I may have to once again raise with the Python WEB-SIG group the
inadequate definition of how wsgi.input behaves, although responses
haven't always been too helpful in the past. :-(
Graham
Hmm, that makes sense (I was just composing a reply pointing out all
of this as well). So I guess it would be a lright for me to file a bug
with Trac after all, since this is partly their problem. Good luck
with figuring out a solution for mod_wsgi, seems like a hard problem.
Regards,
Manuzhai
In the mean time, in trac/web/api.py, change:
def read(self, size=None):
"""Read the specified number of bytes from the request body."""

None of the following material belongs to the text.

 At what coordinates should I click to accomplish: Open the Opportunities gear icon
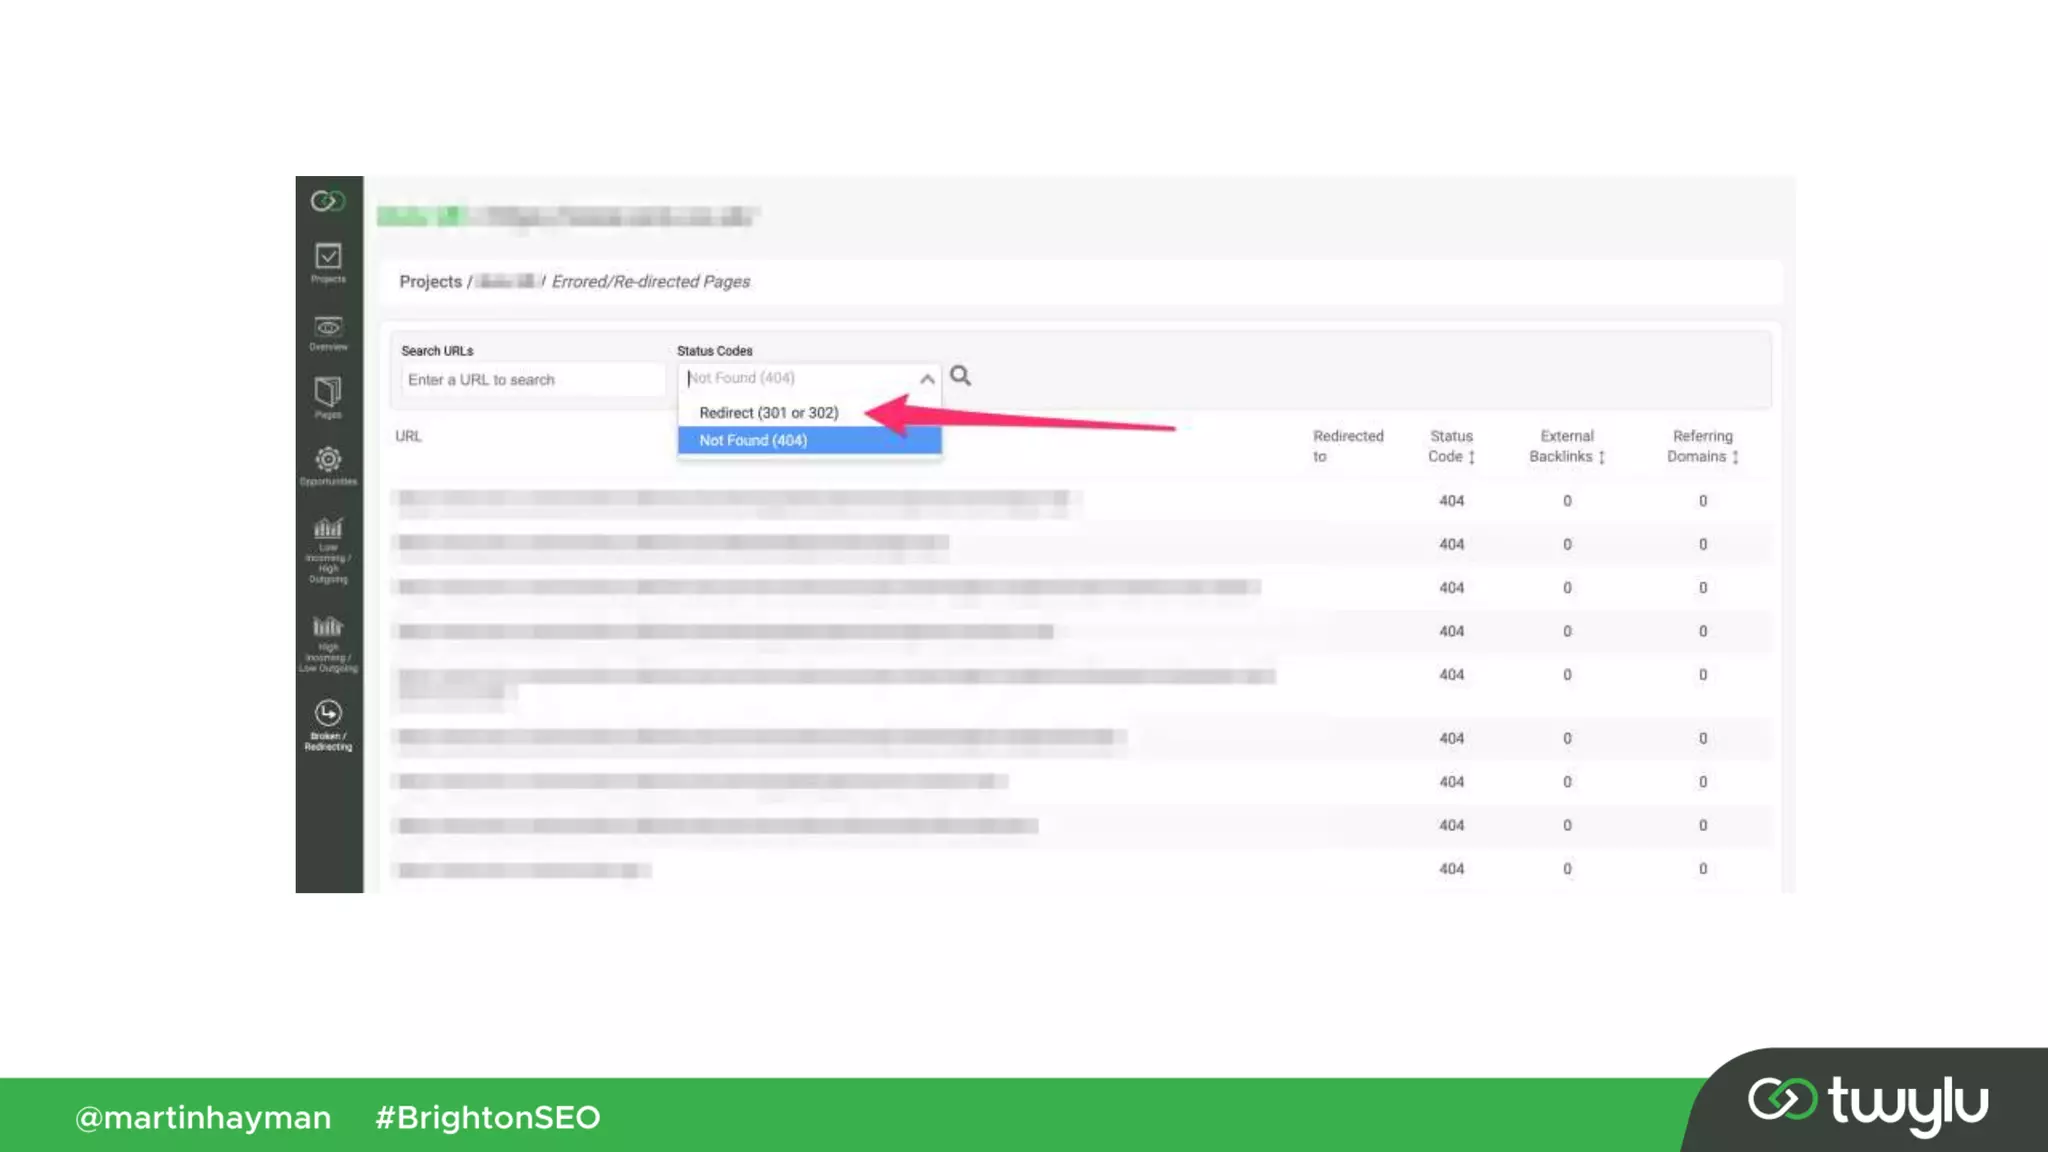(328, 465)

fileobj = self.environ['wsgi.input']
if size is None:
size = self.get_header('Content-Length')
if size is None:
size = -1
else:
size = int(size)
data = fileobj.read(size)
return data
to something like:
def read(self, size=None):
"""Read the specified number of bytes from the request body."""

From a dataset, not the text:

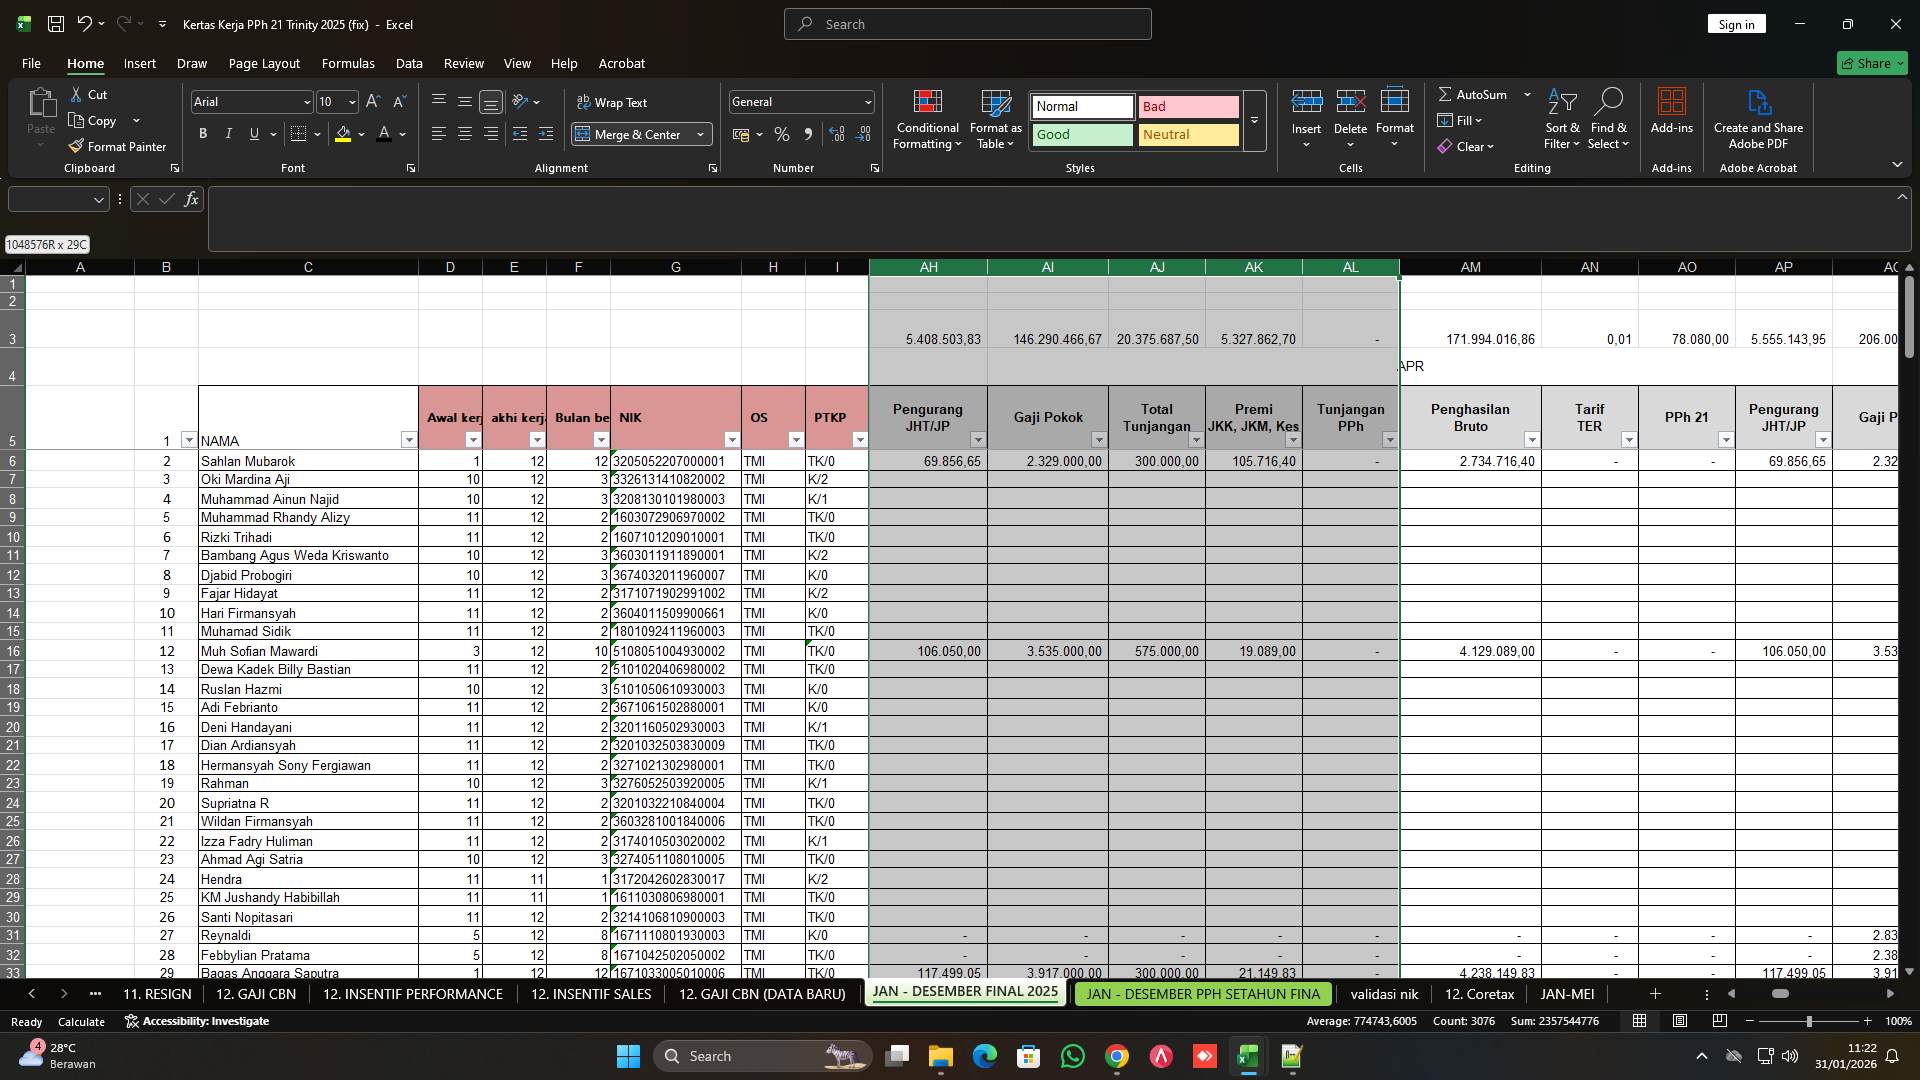The width and height of the screenshot is (1920, 1080).
Task: Open the NAMA column filter dropdown
Action: tap(409, 440)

fileobj = self.environ['wsgi.input']
if size is None:
size = self.get_header('Content-Length')
if size is None:
size = -1
else:
size = int(size)
input = []
length = size
while length:
data = fileobj.read(length)
length -= len(data)
input.append(data)
return ''.join(input)
Changing mod_wsgi isn't that hard as have similar code to what is
required in readline().
Graham
On 26/04/07, Manuzhai <manu...@gmail.com> wrote:
>
New version shortly, just trying to work out how I can test change.
Graham
On 26/04/07, Graham Dumpleton <graham.d...@gmail.com> wrote:
I haven't been able to realistically test this on example where I knew
it would trigger what you were seeing, but changes minimal enough that
shouldn't have caused any further problems. Simple post cases still
work okay.
Thanks for catching this issue.
That fixed my primary problem. Unfortunately, I've already reopened
the Trac bug I had opened earlier and pointed it at this thread. See
http://trac.edgewall.org/ticket/5094
Thanks for fixing this!
Manuzhai
If the fix to mod_wsgi solves the problem and is what mod_wsgi should
be doing anyway, will the bug report be closed now or is there still
some outstanding issue.
Graham
Well, since the Trac behavior is still wrong according to a literal
reading of the WSGI spec, I'd still like for Trac to be fixed to
handle this (admittedly edge) case, even if your mod_wsgi fix also
solved the problem. I'm not exactly sure how invasive your changes in
r204 were or even what exactly they mean in terms of your algorithm,
but I can see from your reasoning that there is a point to your
previous behavior, so Trac should be able to handle that, too.
Regards,
Manuzhai
As I said in prior email but perhaps didn't make clear, it is actually
me and mod_wsgi that had it wrong. This is because WSGI PEP doesn't
really allow non blocking file input and thus that a file-like object
in Python can return partial reads for a non blocking input isn't
really valid in the context of WSGI. Thus, no point in Trac being
changed.
The changes in mod_wsgi were actually quite trivial, I just had to put
the read in a while loop until required length attained. It is quite
possible that I had it that way originally but thought I could
optimise it at some point to avoid having to keep doing reads until
all data was read. I more than likely got confused at some point as to
what I was supposed to do due to related issues around how using
read() with no argument should behave.
Graham